- DATA RECORDS:

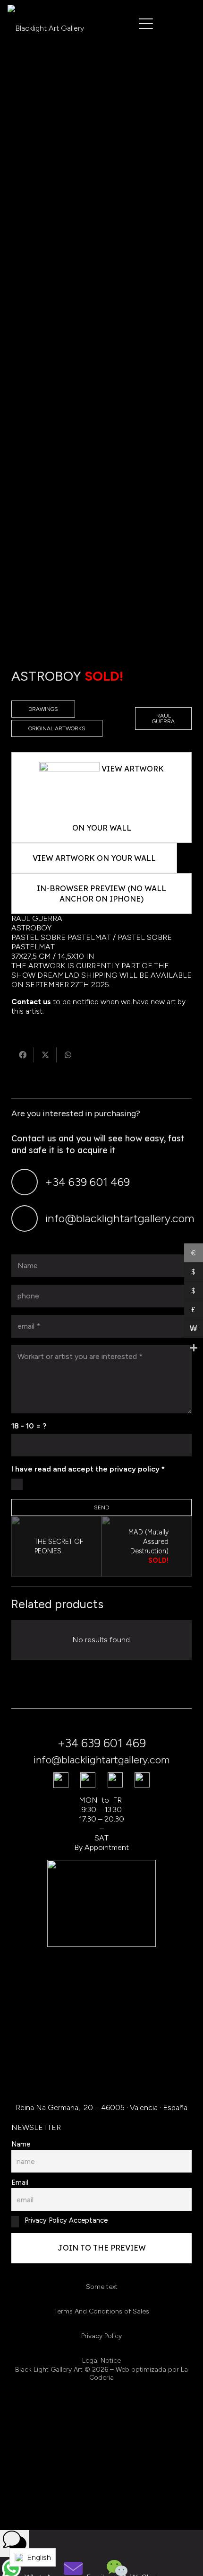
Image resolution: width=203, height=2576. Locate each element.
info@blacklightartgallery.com (120, 1218)
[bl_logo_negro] (46, 24)
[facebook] (60, 1780)
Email (19, 2182)
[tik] (87, 1780)
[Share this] (22, 1054)
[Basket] (182, 23)
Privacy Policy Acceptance (65, 2220)
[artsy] (142, 1779)
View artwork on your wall (94, 858)
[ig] (115, 1779)
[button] (146, 24)
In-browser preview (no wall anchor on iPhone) (101, 893)
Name (20, 2144)
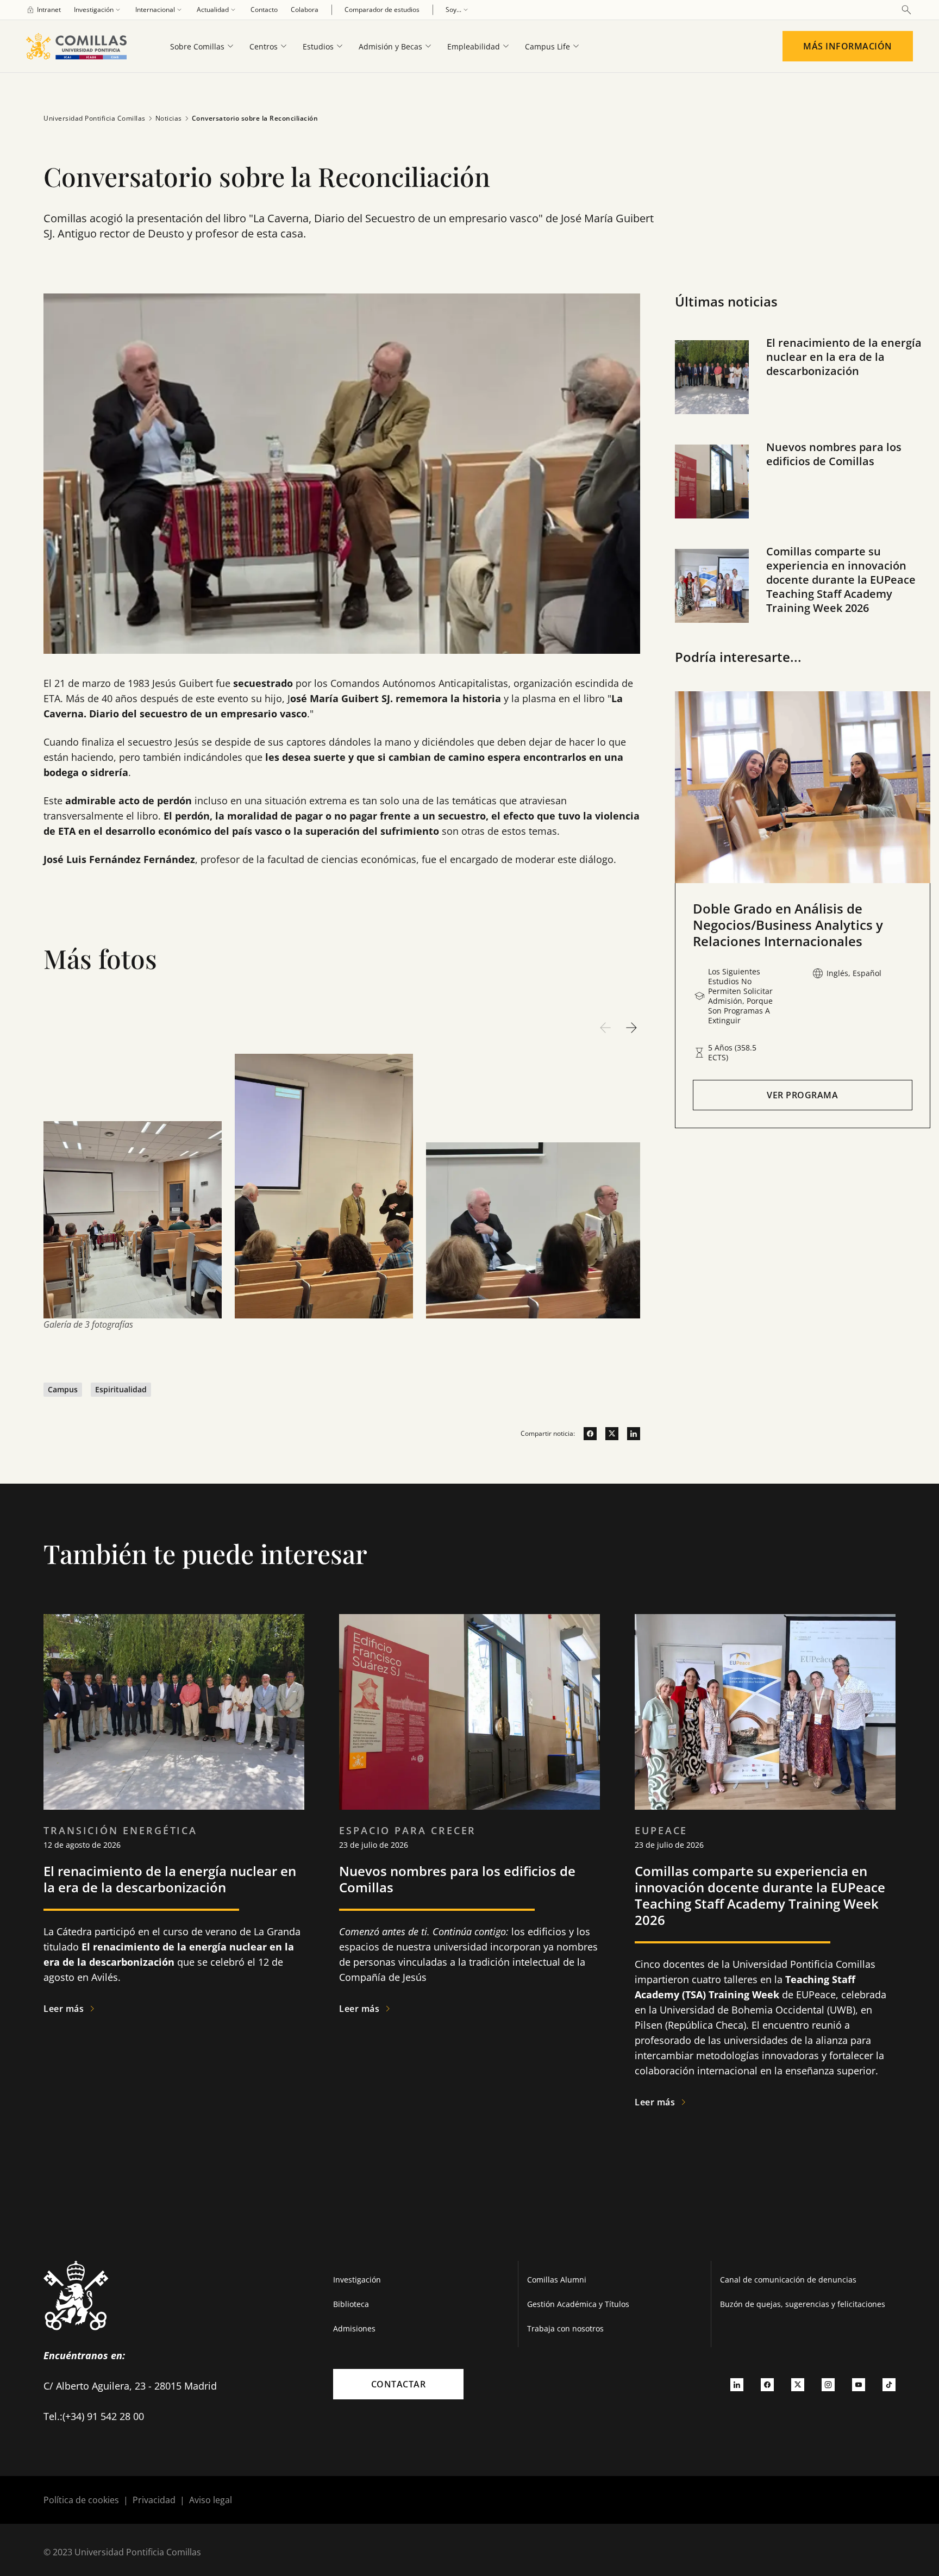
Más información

- TASK DIRECTIONS: Check each line of the entries for "wall" and copy those that have it.

- RESULT OF THE EXERCISE:
View artwork on your wall (94, 858)
In-browser preview (no wall anchor on iPhone) (101, 893)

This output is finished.